Study of Glycopyrronium in Subjects With Axillary Hyperhidrosis

Inclusion Criteria: * Male or female ≥ 9 years of age. * Primary, axillary hyperhidrosis of at least 6 months duration. * Hyperhidrosis Disease Severity Scale (HDSS) of 3 or 4 at Baseline. * Axillary Sweating Daily Diary (ASDD) ≥ 4 at Baseline. * Sweat production of at least 50 mg over 5 minutes in each axilla assessed gravimetrically.
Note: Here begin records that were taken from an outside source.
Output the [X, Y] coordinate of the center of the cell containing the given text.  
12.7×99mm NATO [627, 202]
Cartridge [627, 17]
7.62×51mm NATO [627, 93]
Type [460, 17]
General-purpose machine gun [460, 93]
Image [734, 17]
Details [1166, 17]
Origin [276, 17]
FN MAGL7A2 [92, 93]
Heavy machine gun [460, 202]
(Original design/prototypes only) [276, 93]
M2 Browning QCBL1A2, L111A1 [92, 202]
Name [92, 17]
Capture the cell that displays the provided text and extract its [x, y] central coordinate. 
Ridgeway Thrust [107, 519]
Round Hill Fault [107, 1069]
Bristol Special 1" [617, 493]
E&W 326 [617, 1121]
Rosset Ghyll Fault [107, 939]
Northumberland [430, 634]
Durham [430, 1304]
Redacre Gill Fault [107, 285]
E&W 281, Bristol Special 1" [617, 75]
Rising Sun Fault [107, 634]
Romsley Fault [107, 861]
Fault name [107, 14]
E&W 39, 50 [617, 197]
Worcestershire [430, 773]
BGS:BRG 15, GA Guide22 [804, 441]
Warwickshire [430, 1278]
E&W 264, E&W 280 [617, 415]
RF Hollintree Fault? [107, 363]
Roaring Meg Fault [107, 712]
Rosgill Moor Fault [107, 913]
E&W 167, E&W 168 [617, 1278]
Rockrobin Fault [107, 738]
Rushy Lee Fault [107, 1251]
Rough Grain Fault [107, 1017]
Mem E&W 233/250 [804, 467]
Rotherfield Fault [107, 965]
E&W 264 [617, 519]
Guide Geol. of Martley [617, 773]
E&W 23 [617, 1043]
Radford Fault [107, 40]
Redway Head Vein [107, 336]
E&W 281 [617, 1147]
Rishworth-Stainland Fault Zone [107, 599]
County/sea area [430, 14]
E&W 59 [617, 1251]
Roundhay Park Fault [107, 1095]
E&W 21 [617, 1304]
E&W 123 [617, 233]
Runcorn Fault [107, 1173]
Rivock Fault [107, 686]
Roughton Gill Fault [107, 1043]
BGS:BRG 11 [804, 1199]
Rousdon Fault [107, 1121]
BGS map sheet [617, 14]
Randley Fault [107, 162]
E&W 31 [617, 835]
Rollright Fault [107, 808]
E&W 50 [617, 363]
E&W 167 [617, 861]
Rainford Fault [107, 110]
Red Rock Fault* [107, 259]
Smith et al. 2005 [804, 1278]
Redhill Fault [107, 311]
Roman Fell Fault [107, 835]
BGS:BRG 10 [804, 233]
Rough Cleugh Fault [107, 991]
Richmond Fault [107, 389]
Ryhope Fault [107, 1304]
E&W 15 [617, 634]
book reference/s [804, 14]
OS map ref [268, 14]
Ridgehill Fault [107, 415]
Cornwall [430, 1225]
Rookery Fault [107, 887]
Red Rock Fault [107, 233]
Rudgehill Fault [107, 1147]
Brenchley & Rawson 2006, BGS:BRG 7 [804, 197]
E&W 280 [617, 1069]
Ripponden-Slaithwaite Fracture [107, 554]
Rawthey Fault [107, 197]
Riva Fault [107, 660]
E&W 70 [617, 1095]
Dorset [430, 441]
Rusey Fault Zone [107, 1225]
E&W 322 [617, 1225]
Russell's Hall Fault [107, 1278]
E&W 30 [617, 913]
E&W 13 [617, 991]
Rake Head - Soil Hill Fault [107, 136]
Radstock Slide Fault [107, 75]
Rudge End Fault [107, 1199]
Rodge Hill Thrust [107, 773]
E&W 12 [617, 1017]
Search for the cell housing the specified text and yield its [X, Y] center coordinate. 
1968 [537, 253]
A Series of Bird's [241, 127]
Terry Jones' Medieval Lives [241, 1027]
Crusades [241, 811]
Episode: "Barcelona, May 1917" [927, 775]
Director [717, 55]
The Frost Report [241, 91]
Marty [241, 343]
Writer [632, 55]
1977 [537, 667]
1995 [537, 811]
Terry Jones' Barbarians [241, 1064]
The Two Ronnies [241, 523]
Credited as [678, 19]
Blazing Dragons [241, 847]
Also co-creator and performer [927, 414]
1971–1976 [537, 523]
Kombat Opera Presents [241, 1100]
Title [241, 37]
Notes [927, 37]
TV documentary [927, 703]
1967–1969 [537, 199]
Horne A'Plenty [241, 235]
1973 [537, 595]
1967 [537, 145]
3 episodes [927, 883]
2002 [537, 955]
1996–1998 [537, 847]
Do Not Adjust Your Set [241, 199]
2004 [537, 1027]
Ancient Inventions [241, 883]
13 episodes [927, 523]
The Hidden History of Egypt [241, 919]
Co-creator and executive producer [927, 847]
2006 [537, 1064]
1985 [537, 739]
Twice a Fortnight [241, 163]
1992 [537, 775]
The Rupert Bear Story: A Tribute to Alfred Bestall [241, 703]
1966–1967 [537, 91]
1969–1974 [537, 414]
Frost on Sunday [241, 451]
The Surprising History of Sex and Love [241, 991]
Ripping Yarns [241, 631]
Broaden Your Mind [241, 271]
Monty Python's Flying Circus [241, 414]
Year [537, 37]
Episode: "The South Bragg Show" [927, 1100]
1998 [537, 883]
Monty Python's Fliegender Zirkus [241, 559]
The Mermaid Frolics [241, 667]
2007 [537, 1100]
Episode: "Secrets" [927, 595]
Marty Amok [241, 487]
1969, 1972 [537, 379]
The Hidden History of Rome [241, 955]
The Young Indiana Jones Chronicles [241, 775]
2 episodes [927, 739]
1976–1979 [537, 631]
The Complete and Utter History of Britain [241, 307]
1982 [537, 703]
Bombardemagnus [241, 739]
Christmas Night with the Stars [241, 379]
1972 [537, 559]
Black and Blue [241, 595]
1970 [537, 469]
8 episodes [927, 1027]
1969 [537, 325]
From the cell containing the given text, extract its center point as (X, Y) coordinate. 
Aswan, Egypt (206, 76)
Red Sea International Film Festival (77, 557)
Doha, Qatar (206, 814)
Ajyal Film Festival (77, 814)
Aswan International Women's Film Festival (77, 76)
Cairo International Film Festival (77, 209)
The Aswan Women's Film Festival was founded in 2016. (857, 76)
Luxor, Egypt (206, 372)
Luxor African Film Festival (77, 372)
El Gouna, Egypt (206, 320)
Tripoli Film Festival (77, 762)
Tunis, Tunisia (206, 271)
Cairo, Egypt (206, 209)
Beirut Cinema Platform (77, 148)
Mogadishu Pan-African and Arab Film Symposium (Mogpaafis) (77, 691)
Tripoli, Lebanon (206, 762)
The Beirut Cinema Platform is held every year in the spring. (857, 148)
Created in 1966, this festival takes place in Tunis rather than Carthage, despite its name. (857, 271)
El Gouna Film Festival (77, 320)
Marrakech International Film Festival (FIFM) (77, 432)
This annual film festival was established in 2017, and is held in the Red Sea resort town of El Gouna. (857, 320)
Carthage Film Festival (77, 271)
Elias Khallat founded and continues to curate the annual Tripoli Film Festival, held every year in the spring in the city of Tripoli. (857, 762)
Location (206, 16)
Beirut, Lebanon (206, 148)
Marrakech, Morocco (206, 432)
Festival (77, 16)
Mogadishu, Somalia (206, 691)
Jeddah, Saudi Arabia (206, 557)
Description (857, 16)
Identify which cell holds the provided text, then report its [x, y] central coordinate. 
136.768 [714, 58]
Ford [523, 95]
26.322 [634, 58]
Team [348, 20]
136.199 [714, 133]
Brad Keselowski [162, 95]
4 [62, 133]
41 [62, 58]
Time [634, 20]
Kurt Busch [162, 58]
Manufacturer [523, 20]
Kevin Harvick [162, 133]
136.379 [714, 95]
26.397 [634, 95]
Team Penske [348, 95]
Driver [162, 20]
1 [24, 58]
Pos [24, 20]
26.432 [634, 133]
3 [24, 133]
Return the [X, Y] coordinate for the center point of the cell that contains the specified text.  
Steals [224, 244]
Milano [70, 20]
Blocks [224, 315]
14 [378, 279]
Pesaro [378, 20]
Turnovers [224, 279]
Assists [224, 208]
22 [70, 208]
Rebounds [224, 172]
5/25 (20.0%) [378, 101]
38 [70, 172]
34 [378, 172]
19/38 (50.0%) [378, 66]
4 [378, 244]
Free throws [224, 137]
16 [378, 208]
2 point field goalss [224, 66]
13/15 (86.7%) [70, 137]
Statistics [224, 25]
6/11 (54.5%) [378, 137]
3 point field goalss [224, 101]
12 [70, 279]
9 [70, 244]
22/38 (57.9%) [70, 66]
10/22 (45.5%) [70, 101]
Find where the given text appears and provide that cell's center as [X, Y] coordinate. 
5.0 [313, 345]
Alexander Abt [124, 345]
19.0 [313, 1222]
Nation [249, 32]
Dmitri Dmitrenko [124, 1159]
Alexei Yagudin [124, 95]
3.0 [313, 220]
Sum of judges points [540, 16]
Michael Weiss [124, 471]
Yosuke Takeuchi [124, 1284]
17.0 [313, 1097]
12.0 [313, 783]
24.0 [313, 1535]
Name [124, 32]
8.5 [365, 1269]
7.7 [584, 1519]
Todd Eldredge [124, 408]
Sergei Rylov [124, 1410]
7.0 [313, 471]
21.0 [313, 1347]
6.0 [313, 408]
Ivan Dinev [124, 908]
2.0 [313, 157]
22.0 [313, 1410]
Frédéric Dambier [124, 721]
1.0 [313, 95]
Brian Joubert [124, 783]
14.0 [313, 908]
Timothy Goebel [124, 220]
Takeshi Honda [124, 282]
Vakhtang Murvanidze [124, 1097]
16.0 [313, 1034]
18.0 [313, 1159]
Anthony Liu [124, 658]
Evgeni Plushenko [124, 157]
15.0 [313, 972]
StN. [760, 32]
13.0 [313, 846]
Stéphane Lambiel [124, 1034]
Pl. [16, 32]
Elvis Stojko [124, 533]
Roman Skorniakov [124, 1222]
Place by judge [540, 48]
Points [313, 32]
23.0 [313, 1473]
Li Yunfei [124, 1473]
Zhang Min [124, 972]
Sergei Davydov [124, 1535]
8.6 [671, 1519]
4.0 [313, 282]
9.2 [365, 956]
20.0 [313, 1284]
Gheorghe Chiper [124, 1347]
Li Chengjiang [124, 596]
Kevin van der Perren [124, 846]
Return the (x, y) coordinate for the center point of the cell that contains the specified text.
Exclusion Criteria: * Prior surgical procedure for hyperhidrosis. * Prior axillary treatment with an anti-hyperhidrosis medical device (approved or investigational). * Prior treatment with botulinum toxin (e.g., Botox®) for axillary hyperhidrosis within 1 year of Baseline/Day 1. * Previous active treatment in the Dermira DRM04-HH01 or DRM04-HH02 clinical trials. * Axillary use of nonprescription antiperspirants within 1 week or prescription antiperspirants within 2 weeks of Baseline. * Subjects on new or regimens of psychotherapeutic medications that have changed within 2 months of baseline. * Treatment with systemic anticholinergics within 4 weeks of the baseline visit unless dosing has been stable for at least 4 months. * Other treatment with glycopyrrolate within 4 weeks prior to Baseline. * Secondary axillary hyperhidrosis or presence of a condition that may cause secondary hyperhidrosis. * History of Sjögren's syndrome or Sicca syndrome. * History of glaucoma, inflammatory bowel disease, toxic megacolon, or febrile illness. * Men with a history of urinary retention requiring catheterization due to prostatic hypertrophy or severe obstructive symptoms of prostatic hypertrophy. * History or presence of ventricular arrhythmias, atrial fibrillation, atrial flutter. * Other systemic diseases or active uncontrolled infections, or any other condition which, in the judgment of the Investigator, would put the subject at unacceptable risk for participation in the study.